══ Material for this task
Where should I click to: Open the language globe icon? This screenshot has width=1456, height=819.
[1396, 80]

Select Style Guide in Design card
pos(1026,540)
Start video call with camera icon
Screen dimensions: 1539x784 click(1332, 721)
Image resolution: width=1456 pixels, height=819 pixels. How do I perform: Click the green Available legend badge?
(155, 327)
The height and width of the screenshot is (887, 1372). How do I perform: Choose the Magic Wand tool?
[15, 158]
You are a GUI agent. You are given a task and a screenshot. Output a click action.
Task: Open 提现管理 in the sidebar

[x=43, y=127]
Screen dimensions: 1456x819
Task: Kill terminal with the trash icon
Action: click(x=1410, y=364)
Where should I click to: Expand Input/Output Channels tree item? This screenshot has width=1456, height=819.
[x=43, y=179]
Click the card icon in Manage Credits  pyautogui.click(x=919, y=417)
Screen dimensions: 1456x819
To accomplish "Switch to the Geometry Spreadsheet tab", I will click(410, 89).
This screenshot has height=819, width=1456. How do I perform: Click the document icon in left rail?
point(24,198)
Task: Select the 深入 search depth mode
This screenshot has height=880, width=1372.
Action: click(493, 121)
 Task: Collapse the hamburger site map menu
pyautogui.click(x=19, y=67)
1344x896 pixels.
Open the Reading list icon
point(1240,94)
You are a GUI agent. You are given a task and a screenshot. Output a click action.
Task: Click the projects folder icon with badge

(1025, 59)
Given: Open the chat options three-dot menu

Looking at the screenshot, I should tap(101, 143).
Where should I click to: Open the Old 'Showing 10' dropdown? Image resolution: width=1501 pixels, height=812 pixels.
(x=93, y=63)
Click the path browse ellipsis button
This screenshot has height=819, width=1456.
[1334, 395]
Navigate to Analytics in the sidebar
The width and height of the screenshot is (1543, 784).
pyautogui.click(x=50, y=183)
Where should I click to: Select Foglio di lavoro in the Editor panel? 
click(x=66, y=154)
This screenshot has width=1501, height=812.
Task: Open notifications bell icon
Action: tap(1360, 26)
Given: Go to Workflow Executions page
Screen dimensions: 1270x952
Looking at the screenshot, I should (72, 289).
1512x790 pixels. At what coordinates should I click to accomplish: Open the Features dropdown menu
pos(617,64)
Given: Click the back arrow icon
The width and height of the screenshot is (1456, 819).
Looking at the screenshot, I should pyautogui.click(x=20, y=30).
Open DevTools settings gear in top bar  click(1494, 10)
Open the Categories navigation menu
════
> Exercise objective
Send back every record, precisely as written.

> Answer to this exercise
Where should I click to: Open the language globe icon? This screenshot has width=1456, height=819.
[1396, 80]

Select Style Guide in Design card
pos(1026,540)
Start video call with camera icon
Screen dimensions: 1539x784 click(1332, 721)
Image resolution: width=1456 pixels, height=819 pixels. How do I perform: Click the green Available legend badge?
(155, 327)
The height and width of the screenshot is (887, 1372). How do I perform: Choose the Magic Wand tool?
[15, 158]
You are a GUI agent. You are given a task and a screenshot. Output a click action.
Task: Open 提现管理 in the sidebar

[x=43, y=127]
Screen dimensions: 1456x819
Task: Kill terminal with the trash icon
Action: click(x=1410, y=364)
Where should I click to: Expand Input/Output Channels tree item? This screenshot has width=1456, height=819.
[x=43, y=179]
Click the card icon in Manage Credits  pyautogui.click(x=919, y=417)
Screen dimensions: 1456x819
To accomplish "Switch to the Geometry Spreadsheet tab", I will click(410, 89).
This screenshot has height=819, width=1456. How do I perform: Click the document icon in left rail?
point(24,198)
Task: Select the 深入 search depth mode
This screenshot has height=880, width=1372.
Action: click(493, 121)
 Task: Collapse the hamburger site map menu
pyautogui.click(x=19, y=67)
1344x896 pixels.
Open the Reading list icon
point(1240,94)
You are a GUI agent. You are given a task and a screenshot. Output a click action.
Task: Click the projects folder icon with badge

(1025, 59)
Given: Open the chat options three-dot menu

Looking at the screenshot, I should tap(101, 143).
Where should I click to: Open the Old 'Showing 10' dropdown? Image resolution: width=1501 pixels, height=812 pixels.
(x=93, y=63)
Click the path browse ellipsis button
This screenshot has height=819, width=1456.
[1334, 395]
Navigate to Analytics in the sidebar
The width and height of the screenshot is (1543, 784).
pyautogui.click(x=50, y=183)
Where should I click to: Select Foglio di lavoro in the Editor panel? 
click(x=66, y=154)
This screenshot has width=1501, height=812.
Task: Open notifications bell icon
Action: tap(1360, 26)
Given: Go to Workflow Executions page
Screen dimensions: 1270x952
Looking at the screenshot, I should (72, 289).
1512x790 pixels. At what coordinates should I click to accomplish: Open the Features dropdown menu
pos(617,64)
Given: Click the back arrow icon
The width and height of the screenshot is (1456, 819).
Looking at the screenshot, I should pyautogui.click(x=20, y=30).
Open DevTools settings gear in top bar  click(1494, 10)
Open the Categories navigation menu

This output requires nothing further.